:: Text segment ::
I’ve been managing and leading salespeople and advising sales organizations for over 30 years.
During that time, I’ve identified two trends.
- Sales technology and sales force automation has increased in prominence, price, and company investment.
- Sales rep productivity — the time salespeople actually spend selling — has decreased.
Research shows that today, good salespeople spend less than a third of their time selling. On the other hand, more and more time is spent managing various administrative tasks surrounding sales and demand generation.
Basically, salespeople spend more time managing their sales than making them.
Whether you’re a salesperson, sales executive or other investor or stakeholder in a growing organization,I don’t need to tell you the direct and collateral damage done when salespeople aren’t selling.
That’s why we wrote this guide — to help you reverse your sales productivity problem and empower your team to get back to what they love.
Sales Productivity Challenges
Before sharing the key to increasing sales productivity, let’s look at the three root causes for the problem sales organizations have dealt with for decades:
Complexity
Selling is more complicated today. More touch points are involved, buyers are more sophisticated, and the technology that reps use changes and grows almost every day.
Chaos
As the third law of thermodynamics demonstrates, entropy is always increasing, and so does the chaos involved in managing today’s selling interactions. Differences between sellers are increasingly nuanced, consensus has taken over the buy-side, and despite record investments in data and analytics, sellers face more uncertainty than ever.
Selling today is a lot like playing speed Texas Hold ‘Em — partially blindfolded.
Context
The Zero Moment of Truth has blown up the alignment and synchronicity that existed in traditional buy/sell situations. This has put salespeople at a contextual disadvantage and, when combined with modern demand generation strategies, has forced salespeople to spend more time managing administrative tasks than managing the sales process.
What’s more, the approach of most selling organizations to solve the problem is by focusing on the strategy side of selling (which, candidly, has contributed to the first two problems above).
Yet, as General Omar Bradley once said, “Amateurs talk strategy; professionals talk logistics.” Solving the sales productivity problem is more of a process/logistics issue than it is a strategy issue.
:::
:: Records supplied ::
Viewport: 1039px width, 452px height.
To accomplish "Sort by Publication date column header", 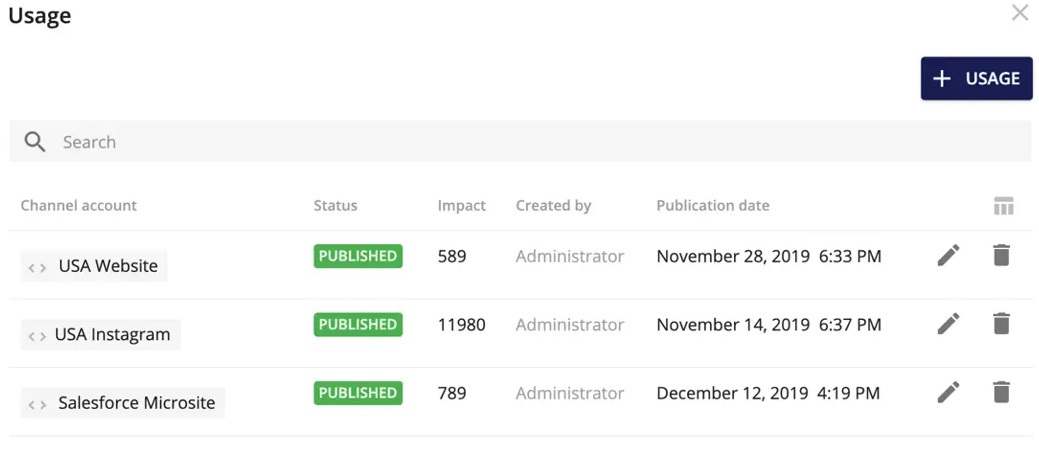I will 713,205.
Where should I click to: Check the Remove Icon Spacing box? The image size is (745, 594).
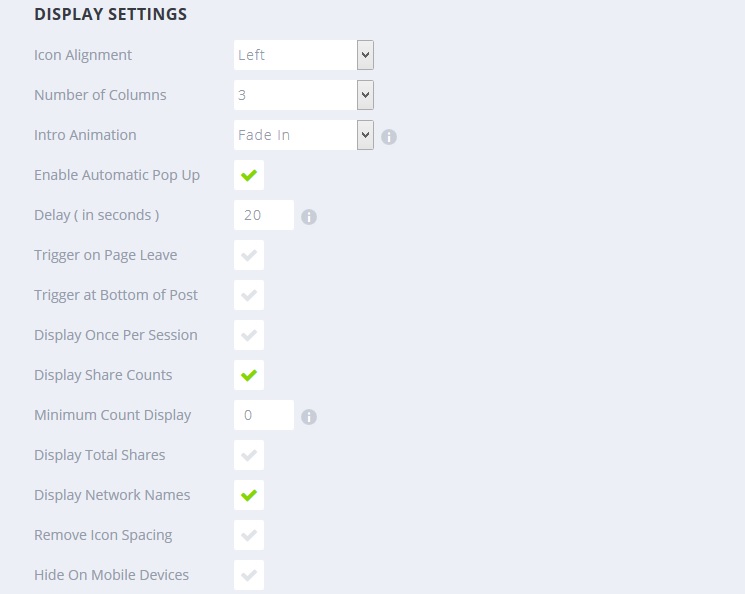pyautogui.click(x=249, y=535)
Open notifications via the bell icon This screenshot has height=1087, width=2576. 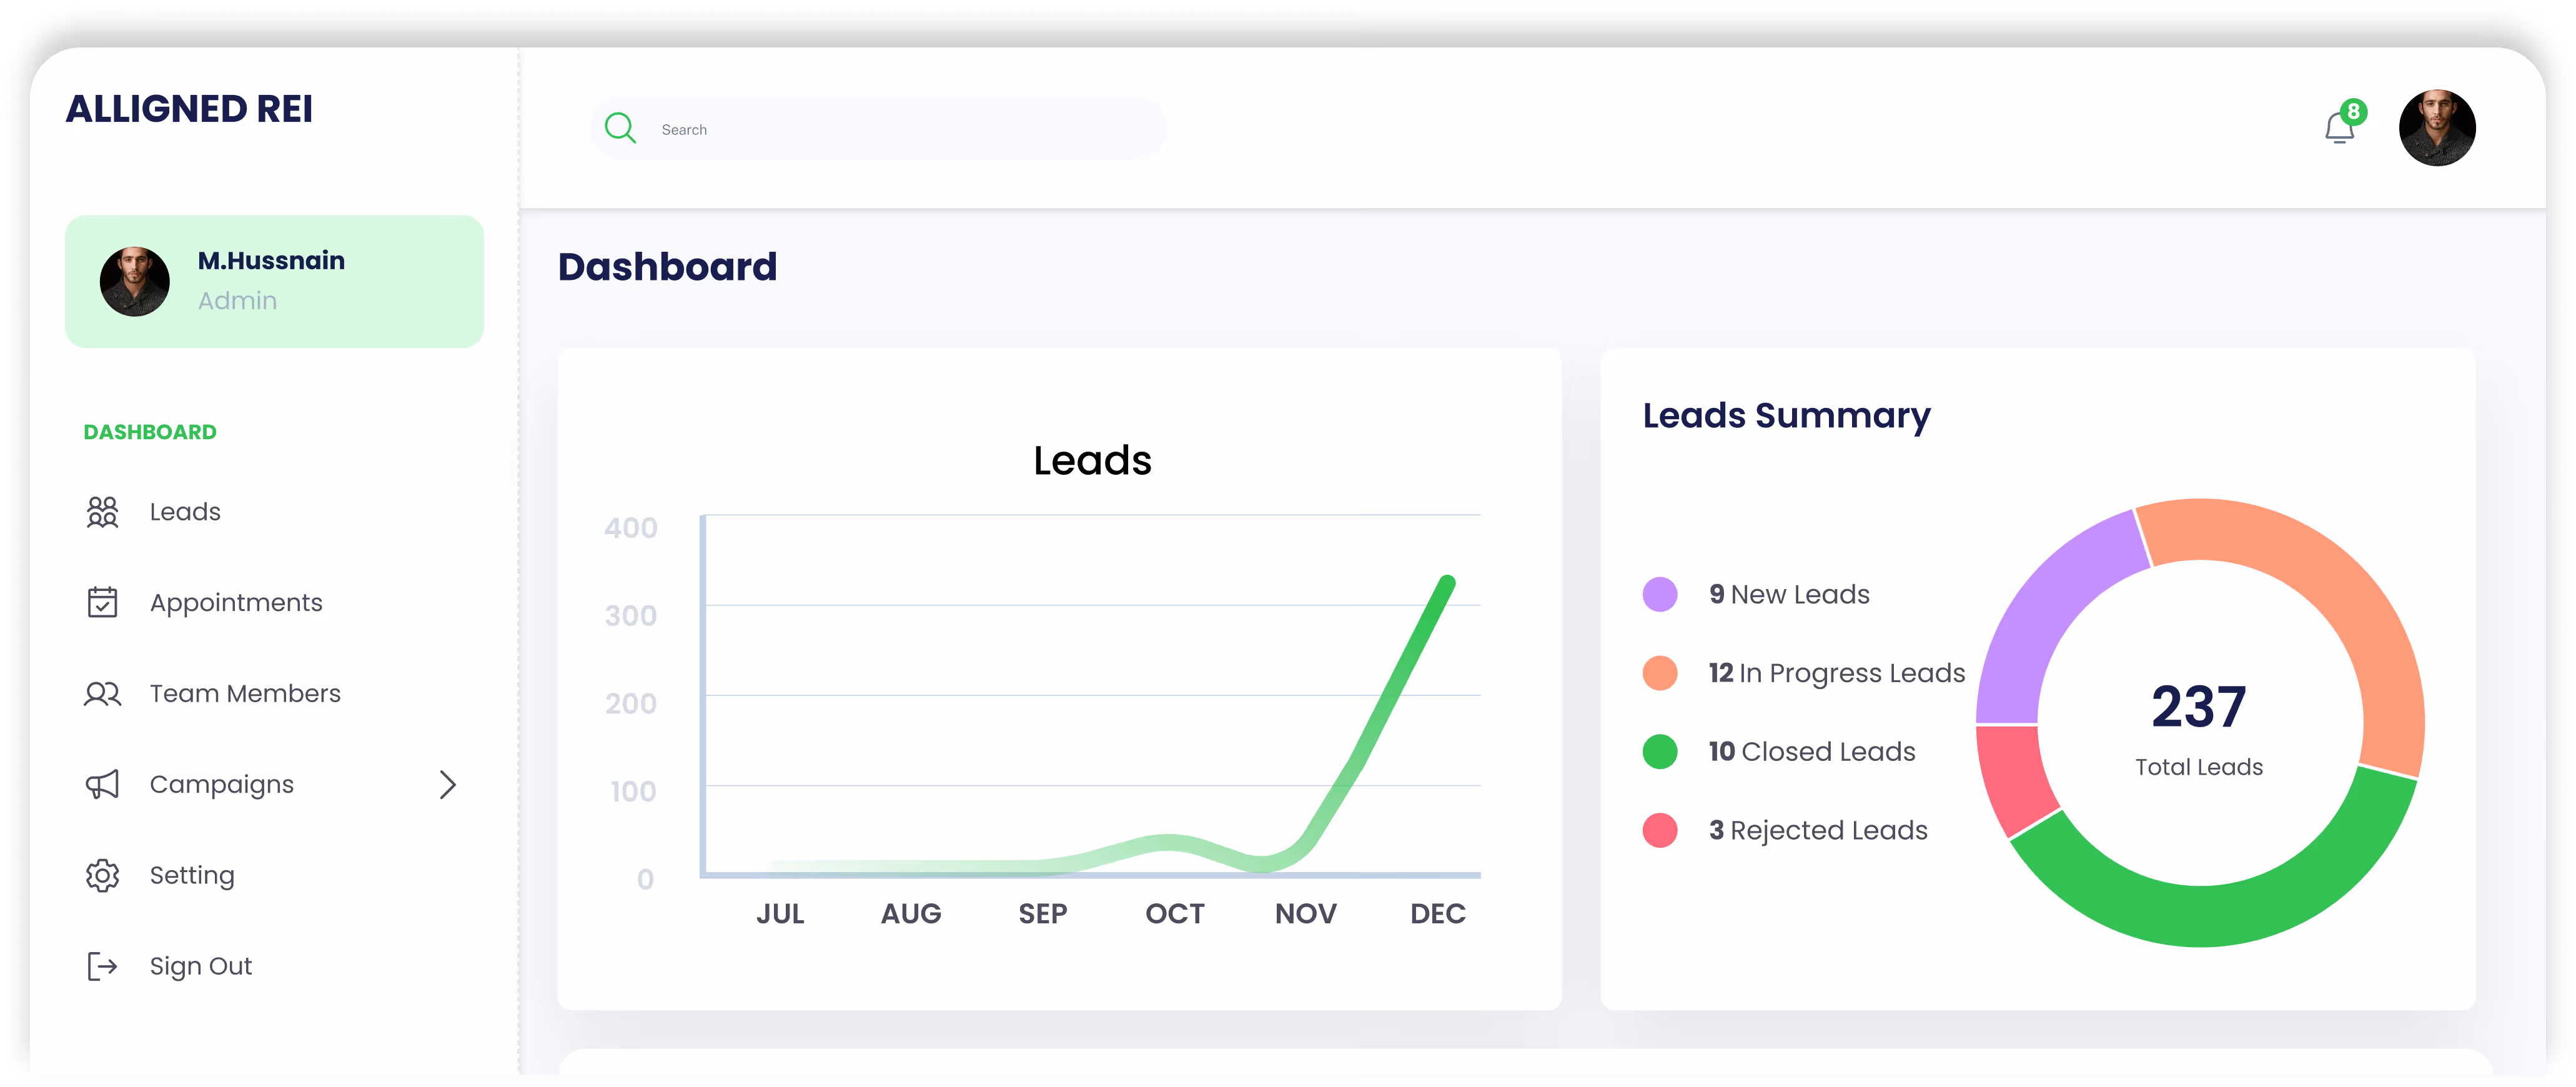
:::
Problems and tasks:
1. List the root causes of the sales productivity problem that the sales productivity text names.
2. According to the sales productivity text, how much of their time do good salespeople spend selling today?
3. Decide whether each statement agrees with the sales productivity text, and quote the words that settle it: (a) The author has been managing salespeople for over 30 years. (b) Sales technology has gone down in price. (c) Solving the sales productivity problem is mainly a strategy issue.

Answers for the tasks:
1. Complexity, Chaos, Context

2. Less than a third of their time.

3.
(a) Yes: "I’ve been managing and leading salespeople and advising sales organizations for over 30 years."
(b) No: "Sales technology and sales force automation has increased in prominence, price, and company investment."
(c) No: "Solving the sales productivity problem is more of a process/logistics issue than it is a strategy issue."